Moving to the right of that in terms of benign biopsies favoring the experimental strategy, a relative difference was 0.27 with a 95% confidence interval of 0.22 to 0 34. And similarly, in the Gleason six prostate cancer, 0.38 relative difference, the 95% confidence interval of 0.26 to 0.55. And essentially similar detections of Gleason three plus four and four-plus three on the far right.

This figure looks at the percentage of men by Gleason score according to PIRADS. And you can see here on the far right, no biopsy is in gray, benign is in light yellow, Gleason score six is in orange, and Gleason score greater than or equal to three plus fours is in red. And if we take a global look at this figure, focusing particularly on PIRADS four and five, we can see that the majority of these Gleason scores are greater than or equal to three plus four. Whereas when we get down to PIRADS three, there are essentially similar findings between the number of benign biopsies, as well as clinically non-significant and clinically significant prostate cancer. So really the money is, as we know in clinical practices, on the PIRADS four and five lesions.

So several discussion points from this trial. In this population-based screening by invitation trial, a detection of clinically insignificant tumors and benign findings were lower by 64% and 74% respectively among men with elevated PSA when the biopsy was performed only in men with a positive MRI versus a standard biopsy.

As we know, most studies of MRI-targeted biopsies have shown greater sensitivity to detect clinically significant cancer compared to standard biopsies. However, these study populations were restricted to men referred for a biopsy on the basis of clinical suspicion of prostate cancer. So as we saw in this trial, median PSA was just over four versus some of the other trials for clinical suspicion of prostate cancer, the median PSA was in the range of six. And this is challenging to interpret in the context of population-based screening as there is a lower risk of clinically significant prostate cancer.
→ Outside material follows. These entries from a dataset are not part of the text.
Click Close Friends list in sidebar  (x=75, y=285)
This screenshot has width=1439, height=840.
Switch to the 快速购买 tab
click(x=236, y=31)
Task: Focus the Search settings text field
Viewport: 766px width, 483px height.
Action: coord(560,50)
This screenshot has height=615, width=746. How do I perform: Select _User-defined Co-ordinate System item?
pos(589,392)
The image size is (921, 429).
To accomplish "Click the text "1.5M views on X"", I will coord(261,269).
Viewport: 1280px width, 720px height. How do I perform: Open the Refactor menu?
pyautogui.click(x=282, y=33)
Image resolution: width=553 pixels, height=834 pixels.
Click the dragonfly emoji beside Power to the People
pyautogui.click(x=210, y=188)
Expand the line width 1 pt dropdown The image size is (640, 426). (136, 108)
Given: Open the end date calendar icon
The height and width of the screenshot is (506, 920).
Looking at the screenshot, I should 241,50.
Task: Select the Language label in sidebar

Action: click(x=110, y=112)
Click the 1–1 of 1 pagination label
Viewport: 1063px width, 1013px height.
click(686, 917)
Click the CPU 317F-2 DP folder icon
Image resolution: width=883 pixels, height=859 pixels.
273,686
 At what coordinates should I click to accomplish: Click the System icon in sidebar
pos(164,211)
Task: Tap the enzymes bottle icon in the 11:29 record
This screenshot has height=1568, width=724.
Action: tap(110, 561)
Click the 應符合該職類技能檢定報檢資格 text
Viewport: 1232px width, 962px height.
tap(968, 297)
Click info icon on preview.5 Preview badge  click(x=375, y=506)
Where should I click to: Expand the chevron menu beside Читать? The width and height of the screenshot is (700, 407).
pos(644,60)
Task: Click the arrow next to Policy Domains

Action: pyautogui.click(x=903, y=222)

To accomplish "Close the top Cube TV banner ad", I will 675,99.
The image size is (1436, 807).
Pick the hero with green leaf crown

So the question is, should men with positive MRI results undergo standard biopsy in addition to targeted biopsy? In this study, 30 fewer clinically significant cancers would have been detected in the experimental group if standard biopsy had not been performed and 18 fewer clinically insignificant cancers would have been detected. That's the detection of 1.7 clinically significant cancers would be delayed for each clinically insignificant cancer avoided. So the answer to this question is yes, we should still be performing the standard biopsy in these patients.

And then finally, in the discussion section, overall adherence to trial recommendations was 85% in the experimental biopsy group and 72% in the standard biopsy group, which the authors interpreted as patients being willing to undergo biopsy after identification of lesions visible on MRI.

So in conclusion, among men with elevated PSA levels, combined biopsy performed only in men who had positive results in MRI was non-inferior to standard biopsy for detecting clinically significant prostate cancer. Reduced unnecessary biopsy and diagnosis of insignificant prostate cancer addresses key barriers impeding the implementation of population-based screening for prostate cancer. And finally the reduced biopsy rate and potential downstream savings resulting from less over-treatment offer potential cost savings that may offset the additional cost of an MRI.

Thank you very much, and we hope you enjoyed this UroToday Journal Club discussion.